Ligament involvement is extremely common in ATTRwt amyloidosis23,24,30,31. In particular, CTS has been reported as the most common initial symptom, and patients may present with symptoms of CTS 5–15 years prior to cardiac impairment23. However, only one-third of patients with ATTR CA exhibited ligament involvement in this study. There are two possibilities for this discrepancy. First, some ligaments are more prone to ATTR amyloid deposition, similarly as the susceptibility to deposition varies by organ18,32. The second possibility is that ATTR deposition is affected by the presence or absence of degeneration and inflammation.
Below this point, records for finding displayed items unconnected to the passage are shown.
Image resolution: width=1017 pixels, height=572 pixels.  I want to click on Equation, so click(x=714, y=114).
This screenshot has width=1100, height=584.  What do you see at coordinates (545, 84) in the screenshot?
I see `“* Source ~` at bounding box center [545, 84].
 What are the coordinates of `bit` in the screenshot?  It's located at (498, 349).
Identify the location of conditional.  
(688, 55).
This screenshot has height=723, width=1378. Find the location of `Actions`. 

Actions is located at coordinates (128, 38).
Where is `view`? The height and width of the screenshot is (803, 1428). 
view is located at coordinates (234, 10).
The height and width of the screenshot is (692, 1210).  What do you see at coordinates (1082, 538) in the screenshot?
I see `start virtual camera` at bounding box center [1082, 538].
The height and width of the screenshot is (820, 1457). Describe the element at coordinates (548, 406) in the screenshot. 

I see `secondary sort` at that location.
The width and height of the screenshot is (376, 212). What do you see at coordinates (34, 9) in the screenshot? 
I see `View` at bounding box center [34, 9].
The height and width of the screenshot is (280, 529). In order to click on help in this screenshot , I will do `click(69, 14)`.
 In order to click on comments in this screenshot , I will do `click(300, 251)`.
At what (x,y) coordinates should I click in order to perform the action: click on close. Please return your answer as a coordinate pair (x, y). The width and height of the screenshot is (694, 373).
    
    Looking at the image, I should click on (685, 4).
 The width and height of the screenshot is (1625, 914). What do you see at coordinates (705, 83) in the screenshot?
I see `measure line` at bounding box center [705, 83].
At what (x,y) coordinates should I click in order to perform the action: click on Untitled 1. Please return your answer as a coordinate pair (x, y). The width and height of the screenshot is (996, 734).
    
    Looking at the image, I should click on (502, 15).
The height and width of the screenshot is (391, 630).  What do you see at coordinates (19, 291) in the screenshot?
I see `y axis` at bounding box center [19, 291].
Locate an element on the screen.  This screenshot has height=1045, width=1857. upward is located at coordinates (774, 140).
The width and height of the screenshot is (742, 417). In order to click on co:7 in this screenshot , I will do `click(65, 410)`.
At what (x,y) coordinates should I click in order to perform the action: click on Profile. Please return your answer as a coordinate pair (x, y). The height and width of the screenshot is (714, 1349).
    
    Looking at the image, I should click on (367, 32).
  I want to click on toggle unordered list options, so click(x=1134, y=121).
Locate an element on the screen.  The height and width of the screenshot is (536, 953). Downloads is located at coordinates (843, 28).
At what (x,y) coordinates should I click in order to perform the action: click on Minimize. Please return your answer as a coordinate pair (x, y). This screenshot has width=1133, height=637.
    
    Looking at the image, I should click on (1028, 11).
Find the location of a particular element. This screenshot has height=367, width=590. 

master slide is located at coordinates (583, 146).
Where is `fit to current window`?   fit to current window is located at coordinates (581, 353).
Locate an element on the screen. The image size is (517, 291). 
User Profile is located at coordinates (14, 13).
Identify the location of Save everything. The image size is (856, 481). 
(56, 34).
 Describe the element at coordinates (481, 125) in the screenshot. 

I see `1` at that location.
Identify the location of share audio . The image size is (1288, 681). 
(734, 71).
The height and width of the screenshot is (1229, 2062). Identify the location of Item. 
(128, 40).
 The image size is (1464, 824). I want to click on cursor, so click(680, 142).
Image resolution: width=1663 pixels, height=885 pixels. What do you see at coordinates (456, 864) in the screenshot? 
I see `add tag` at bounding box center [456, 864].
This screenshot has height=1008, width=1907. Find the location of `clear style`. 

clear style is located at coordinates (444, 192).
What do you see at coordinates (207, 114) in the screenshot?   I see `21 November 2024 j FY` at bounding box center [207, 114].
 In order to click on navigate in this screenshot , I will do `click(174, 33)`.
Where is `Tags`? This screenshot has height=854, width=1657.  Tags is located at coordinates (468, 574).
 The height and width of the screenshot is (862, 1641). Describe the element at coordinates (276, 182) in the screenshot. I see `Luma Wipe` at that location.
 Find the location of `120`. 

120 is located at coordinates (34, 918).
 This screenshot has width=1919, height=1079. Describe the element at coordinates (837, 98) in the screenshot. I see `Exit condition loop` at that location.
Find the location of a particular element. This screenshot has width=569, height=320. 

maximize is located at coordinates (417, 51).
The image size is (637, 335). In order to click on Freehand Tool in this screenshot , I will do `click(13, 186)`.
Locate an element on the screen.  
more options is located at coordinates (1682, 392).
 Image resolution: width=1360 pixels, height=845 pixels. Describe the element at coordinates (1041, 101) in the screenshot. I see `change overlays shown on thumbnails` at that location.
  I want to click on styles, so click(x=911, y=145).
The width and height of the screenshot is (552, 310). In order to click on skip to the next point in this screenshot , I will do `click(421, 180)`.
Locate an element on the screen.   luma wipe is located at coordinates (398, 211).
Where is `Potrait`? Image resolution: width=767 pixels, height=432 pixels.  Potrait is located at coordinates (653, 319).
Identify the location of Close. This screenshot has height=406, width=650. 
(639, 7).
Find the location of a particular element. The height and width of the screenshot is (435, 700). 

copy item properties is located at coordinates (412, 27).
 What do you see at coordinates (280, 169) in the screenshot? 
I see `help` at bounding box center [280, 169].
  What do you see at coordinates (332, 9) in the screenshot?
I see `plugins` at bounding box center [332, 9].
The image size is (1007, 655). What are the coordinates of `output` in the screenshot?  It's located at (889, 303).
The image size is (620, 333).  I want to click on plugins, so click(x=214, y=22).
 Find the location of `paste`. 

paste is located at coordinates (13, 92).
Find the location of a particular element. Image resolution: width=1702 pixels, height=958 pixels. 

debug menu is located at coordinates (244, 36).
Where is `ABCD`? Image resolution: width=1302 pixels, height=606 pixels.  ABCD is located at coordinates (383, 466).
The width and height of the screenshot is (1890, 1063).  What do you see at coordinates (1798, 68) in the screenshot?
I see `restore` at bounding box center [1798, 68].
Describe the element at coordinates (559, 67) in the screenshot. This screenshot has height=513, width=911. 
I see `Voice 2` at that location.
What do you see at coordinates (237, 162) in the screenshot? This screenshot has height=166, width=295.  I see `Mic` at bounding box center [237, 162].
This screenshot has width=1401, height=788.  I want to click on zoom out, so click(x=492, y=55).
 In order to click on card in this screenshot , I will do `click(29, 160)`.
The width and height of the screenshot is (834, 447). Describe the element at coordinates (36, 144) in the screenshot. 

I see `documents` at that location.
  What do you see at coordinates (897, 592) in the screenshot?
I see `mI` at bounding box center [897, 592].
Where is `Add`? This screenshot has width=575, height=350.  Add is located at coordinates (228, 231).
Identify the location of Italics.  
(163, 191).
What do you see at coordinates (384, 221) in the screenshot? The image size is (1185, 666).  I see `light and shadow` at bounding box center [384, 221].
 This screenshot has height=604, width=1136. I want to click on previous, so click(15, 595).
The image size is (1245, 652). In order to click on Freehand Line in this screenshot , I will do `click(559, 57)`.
Because previous reports evaluated surgical materials obtained from symptomatic sites, degeneration and inflammation should be present24,30,31. Conversely, we evaluated the ligaments with no observed inflammation and degeneration, and thus, amyloid deposition might have been missed.
In addition to a certain level of bias in our study population, this study was also limited by the lack of clinical information for some patients including the presence or absence of CTS or spinal stenosis, mainly because of the lack of severe clinical symptoms. Moreover, we could not perform TTR gene testing and prevent the inclusion of patients with elderly-onset hereditary ATTR amyloidosis6. Therefore, we described the cases as sporadic ATTR amyloidosis. Furthermore, because cholecystic specimens obtained at autopsy are degenerated in almost all cases and these specimens are often of no macroscopic pathological significance, they are not regularly sampled in our department, and we could evaluate them in 15 of 50 patients.
In summary, we demonstrated that sporadic ATTR amyloidosis frequently involves the gallbladder, and the severity of cholecystic amyloid deposition is correlated with that of the heart. Because ATTR deposition in the gallbladder is often indefinite in HE-stained specimens, we recommend CR staining for cholecystectomy specimen obtained from elderly patients, especially those aged 80 years or older with signs of CA. Because ATTR amyloidosis has become a treatable disease, clinicians and pathologists must recognize the importance of accurate diagnosis, especially in the early stage. Pathologists should be aware that sporadic ATTR amyloidosis is not a rare disease and evidence of its involvement that may be present within routine pathological specimens.